● Stated exercise
Reproduce the following material word for word, from the first line through the last.

● Data for this task
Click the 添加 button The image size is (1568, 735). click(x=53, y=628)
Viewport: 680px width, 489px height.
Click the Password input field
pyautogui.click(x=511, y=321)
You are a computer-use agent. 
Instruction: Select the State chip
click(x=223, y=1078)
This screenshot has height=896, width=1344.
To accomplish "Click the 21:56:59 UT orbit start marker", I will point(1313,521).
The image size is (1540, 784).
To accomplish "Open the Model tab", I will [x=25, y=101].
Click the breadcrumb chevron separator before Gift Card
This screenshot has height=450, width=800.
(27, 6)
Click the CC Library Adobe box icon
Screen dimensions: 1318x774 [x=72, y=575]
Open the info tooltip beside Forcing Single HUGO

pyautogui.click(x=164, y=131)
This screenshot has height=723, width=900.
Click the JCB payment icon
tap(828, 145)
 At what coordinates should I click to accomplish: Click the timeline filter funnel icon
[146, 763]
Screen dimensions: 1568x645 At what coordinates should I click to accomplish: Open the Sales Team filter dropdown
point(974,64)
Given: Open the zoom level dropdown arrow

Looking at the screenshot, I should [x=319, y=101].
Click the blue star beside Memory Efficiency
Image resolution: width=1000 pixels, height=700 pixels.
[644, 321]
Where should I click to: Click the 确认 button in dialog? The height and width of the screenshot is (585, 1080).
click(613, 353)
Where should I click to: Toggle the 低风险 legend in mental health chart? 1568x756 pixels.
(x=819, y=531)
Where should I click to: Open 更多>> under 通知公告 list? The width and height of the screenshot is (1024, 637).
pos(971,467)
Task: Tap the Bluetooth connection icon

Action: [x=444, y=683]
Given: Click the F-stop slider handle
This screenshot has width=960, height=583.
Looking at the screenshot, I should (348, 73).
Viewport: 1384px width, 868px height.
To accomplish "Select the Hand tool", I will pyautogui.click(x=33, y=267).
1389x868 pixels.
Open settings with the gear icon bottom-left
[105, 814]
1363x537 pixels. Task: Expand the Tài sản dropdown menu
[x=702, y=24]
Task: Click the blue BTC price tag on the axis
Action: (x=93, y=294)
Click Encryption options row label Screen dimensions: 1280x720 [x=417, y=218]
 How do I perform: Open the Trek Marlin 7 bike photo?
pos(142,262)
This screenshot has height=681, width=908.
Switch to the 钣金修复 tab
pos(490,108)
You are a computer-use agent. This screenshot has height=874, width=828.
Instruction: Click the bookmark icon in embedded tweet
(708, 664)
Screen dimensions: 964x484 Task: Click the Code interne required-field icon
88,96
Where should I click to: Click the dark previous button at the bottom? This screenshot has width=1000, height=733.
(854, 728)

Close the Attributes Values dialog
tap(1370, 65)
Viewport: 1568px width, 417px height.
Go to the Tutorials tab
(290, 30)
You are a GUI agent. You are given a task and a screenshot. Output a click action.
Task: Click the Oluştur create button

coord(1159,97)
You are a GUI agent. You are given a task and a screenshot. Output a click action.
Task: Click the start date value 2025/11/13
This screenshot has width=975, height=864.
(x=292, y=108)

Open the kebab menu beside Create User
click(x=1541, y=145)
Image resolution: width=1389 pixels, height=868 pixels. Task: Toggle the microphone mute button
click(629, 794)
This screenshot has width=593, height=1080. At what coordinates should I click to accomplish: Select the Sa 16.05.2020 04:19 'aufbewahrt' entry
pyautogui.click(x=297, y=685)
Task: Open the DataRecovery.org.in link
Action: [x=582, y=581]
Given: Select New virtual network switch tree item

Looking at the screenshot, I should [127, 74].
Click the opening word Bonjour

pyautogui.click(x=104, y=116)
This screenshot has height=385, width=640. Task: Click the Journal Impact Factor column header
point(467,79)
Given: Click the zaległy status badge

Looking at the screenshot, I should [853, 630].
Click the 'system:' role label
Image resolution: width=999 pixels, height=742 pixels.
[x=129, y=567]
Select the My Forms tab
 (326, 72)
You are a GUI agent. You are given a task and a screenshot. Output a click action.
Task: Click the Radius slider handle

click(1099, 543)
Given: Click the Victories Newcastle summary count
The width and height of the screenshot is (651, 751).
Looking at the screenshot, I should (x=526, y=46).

● Answer to this task
Click the 添加 button The image size is (1568, 735). click(x=53, y=628)
Viewport: 680px width, 489px height.
Click the Password input field
pyautogui.click(x=511, y=321)
You are a computer-use agent. 
Instruction: Select the State chip
click(x=223, y=1078)
This screenshot has height=896, width=1344.
To accomplish "Click the 21:56:59 UT orbit start marker", I will point(1313,521).
The image size is (1540, 784).
To accomplish "Open the Model tab", I will [x=25, y=101].
Click the breadcrumb chevron separator before Gift Card
This screenshot has height=450, width=800.
(27, 6)
Click the CC Library Adobe box icon
Screen dimensions: 1318x774 [x=72, y=575]
Open the info tooltip beside Forcing Single HUGO

pyautogui.click(x=164, y=131)
This screenshot has height=723, width=900.
Click the JCB payment icon
tap(828, 145)
 At what coordinates should I click to accomplish: Click the timeline filter funnel icon
[146, 763]
Screen dimensions: 1568x645 At what coordinates should I click to accomplish: Open the Sales Team filter dropdown
point(974,64)
Given: Open the zoom level dropdown arrow

Looking at the screenshot, I should [x=319, y=101].
Click the blue star beside Memory Efficiency
Image resolution: width=1000 pixels, height=700 pixels.
[644, 321]
Where should I click to: Click the 确认 button in dialog? The height and width of the screenshot is (585, 1080).
click(613, 353)
Where should I click to: Toggle the 低风险 legend in mental health chart? 1568x756 pixels.
(x=819, y=531)
Where should I click to: Open 更多>> under 通知公告 list? The width and height of the screenshot is (1024, 637).
pos(971,467)
Task: Tap the Bluetooth connection icon

Action: [x=444, y=683]
Given: Click the F-stop slider handle
This screenshot has width=960, height=583.
Looking at the screenshot, I should (348, 73).
Viewport: 1384px width, 868px height.
To accomplish "Select the Hand tool", I will pyautogui.click(x=33, y=267).
1389x868 pixels.
Open settings with the gear icon bottom-left
[105, 814]
1363x537 pixels. Task: Expand the Tài sản dropdown menu
[x=702, y=24]
Task: Click the blue BTC price tag on the axis
Action: (x=93, y=294)
Click Encryption options row label Screen dimensions: 1280x720 [x=417, y=218]
 How do I perform: Open the Trek Marlin 7 bike photo?
pos(142,262)
This screenshot has height=681, width=908.
Switch to the 钣金修复 tab
pos(490,108)
You are a computer-use agent. This screenshot has height=874, width=828.
Instruction: Click the bookmark icon in embedded tweet
(708, 664)
Screen dimensions: 964x484 Task: Click the Code interne required-field icon
88,96
Where should I click to: Click the dark previous button at the bottom? This screenshot has width=1000, height=733.
(854, 728)

Close the Attributes Values dialog
tap(1370, 65)
Viewport: 1568px width, 417px height.
Go to the Tutorials tab
(290, 30)
You are a GUI agent. You are given a task and a screenshot. Output a click action.
Task: Click the Oluştur create button

coord(1159,97)
You are a GUI agent. You are given a task and a screenshot. Output a click action.
Task: Click the start date value 2025/11/13
This screenshot has width=975, height=864.
(x=292, y=108)

Open the kebab menu beside Create User
click(x=1541, y=145)
Image resolution: width=1389 pixels, height=868 pixels. Task: Toggle the microphone mute button
click(629, 794)
This screenshot has width=593, height=1080. At what coordinates should I click to accomplish: Select the Sa 16.05.2020 04:19 'aufbewahrt' entry
pyautogui.click(x=297, y=685)
Task: Open the DataRecovery.org.in link
Action: [x=582, y=581]
Given: Select New virtual network switch tree item

Looking at the screenshot, I should [127, 74].
Click the opening word Bonjour

pyautogui.click(x=104, y=116)
This screenshot has height=385, width=640. Task: Click the Journal Impact Factor column header
point(467,79)
Given: Click the zaległy status badge

Looking at the screenshot, I should [853, 630].
Click the 'system:' role label
Image resolution: width=999 pixels, height=742 pixels.
[x=129, y=567]
Select the My Forms tab
 (326, 72)
You are a GUI agent. You are given a task and a screenshot. Output a click action.
Task: Click the Radius slider handle

click(1099, 543)
Given: Click the Victories Newcastle summary count
The width and height of the screenshot is (651, 751).
Looking at the screenshot, I should (x=526, y=46).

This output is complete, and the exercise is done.